Playing in NFL stadiums has been a fairly common occurrence lately for the Scarlet Knights, with the current class of fifth-year seniors having been on teams that played in five pro facilities prior to this season’s opener.
Since 2010, Rutgers has played in Raymond James Stadium (Bucs, USF), Heinz Field (Steelers, Pittsburgh), MetLife (Giants, Jets), Superdome (Saints and formerly Tulane) and Lincoln Financial Field (Eagles, Temple).
In 2006, Rutgers played the Texas Bowl in Reliant Stadium, home of the Houston Texans.
“I think the players enjoy it, whether it was South Florida (or) when we played Temple or Pitt,” head coach Kyle Flood said of playing in NFL stadiums. “I think the players have always enjoyed the experience of playing in a pro stadium when we’re on the road.
“The atmosphere is different when you’re in a pro stadium than when you’re in a campus setting, although I’ve heard that Washington State travels very well to Seattle.

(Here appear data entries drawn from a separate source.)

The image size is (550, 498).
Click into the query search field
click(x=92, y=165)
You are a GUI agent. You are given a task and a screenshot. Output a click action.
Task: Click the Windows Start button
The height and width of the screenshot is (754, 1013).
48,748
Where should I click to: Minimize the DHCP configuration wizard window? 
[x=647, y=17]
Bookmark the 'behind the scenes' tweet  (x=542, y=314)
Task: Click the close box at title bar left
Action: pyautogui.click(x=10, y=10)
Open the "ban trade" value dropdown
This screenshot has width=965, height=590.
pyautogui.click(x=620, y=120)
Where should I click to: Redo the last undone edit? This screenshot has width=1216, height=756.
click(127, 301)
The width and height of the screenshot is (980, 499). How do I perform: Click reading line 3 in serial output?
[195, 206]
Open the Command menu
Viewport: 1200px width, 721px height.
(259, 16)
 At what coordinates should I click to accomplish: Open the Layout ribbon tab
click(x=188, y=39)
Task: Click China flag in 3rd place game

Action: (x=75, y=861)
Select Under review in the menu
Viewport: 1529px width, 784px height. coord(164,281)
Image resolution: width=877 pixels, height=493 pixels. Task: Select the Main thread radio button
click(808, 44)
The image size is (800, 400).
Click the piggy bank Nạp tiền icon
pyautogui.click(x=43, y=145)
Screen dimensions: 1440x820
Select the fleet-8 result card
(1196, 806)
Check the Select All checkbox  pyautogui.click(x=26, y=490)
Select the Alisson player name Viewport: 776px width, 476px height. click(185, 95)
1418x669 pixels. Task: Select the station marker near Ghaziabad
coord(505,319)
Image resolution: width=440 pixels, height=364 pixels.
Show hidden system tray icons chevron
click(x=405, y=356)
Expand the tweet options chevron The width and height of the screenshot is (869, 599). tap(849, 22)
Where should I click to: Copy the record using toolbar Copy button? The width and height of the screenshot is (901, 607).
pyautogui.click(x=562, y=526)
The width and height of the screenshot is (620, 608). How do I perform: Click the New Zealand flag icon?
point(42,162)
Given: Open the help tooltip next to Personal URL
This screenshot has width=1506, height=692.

So I expect they’ll have a very loud contingent and we’ll prepare for all of the crowd noise.”
“I think it’s a little more exciting to pull up to a NFL stadium, changing in a NFL locker room,” quarterback Gary Nova said. “It gives a little added emotion to the game.”
Despite the recent five-year flurry of pro stadium appearances, Rutgers has not actually played in an NFL facility since 2012 at Pittsburgh. The opportunities to do so will lessen considerably with the Scarlet Knights in the Big Ten, since every conference school has an on-campus stadium.
Flood has liked what he has seen of the defense this summer under new coordinator Joe Rossi, with the unit bracing for a major test against a Washington State team that led the country last season in pass attempts and completions.
“I think ultimately you’ve got to do it on game day, but I see the defense playing very aggressively,” Flood said. “I’m pleased with that. I don’t think it’s about comparing last year’s group to this year’s group. It’s a different collection of people, a different coordinator.
“But I’m pleased with how they’re running to the football. I’m pleased with the aggressiveness we’re playing with. I’m pleased with the attention to detail. I see it in the meeting rooms.
“Now we’ve got to do it on game day. I think one of the things we’re really excited about is the opportunity to test ourselves against a style of football that we didn’t do as well (against) as we wanted to last year.”
With the switch of Justin Goodwin to cornerback, Rutgers’ running back situation has changed dramatically. After Paul James there’s Desmon Peoples, who has six career carries, and true freshmen Rob Martin and Josh Hicks.
“I think they’re learning,” Flood said of the young backs. “Robert has gotten a little more work recently than Josh has. I’m hoping by Sunday that Josh will be 100 percent and we can get him a little more work as well.
“I think every day they’re getting a little bit smarter as football players. It’s still a lot for them.”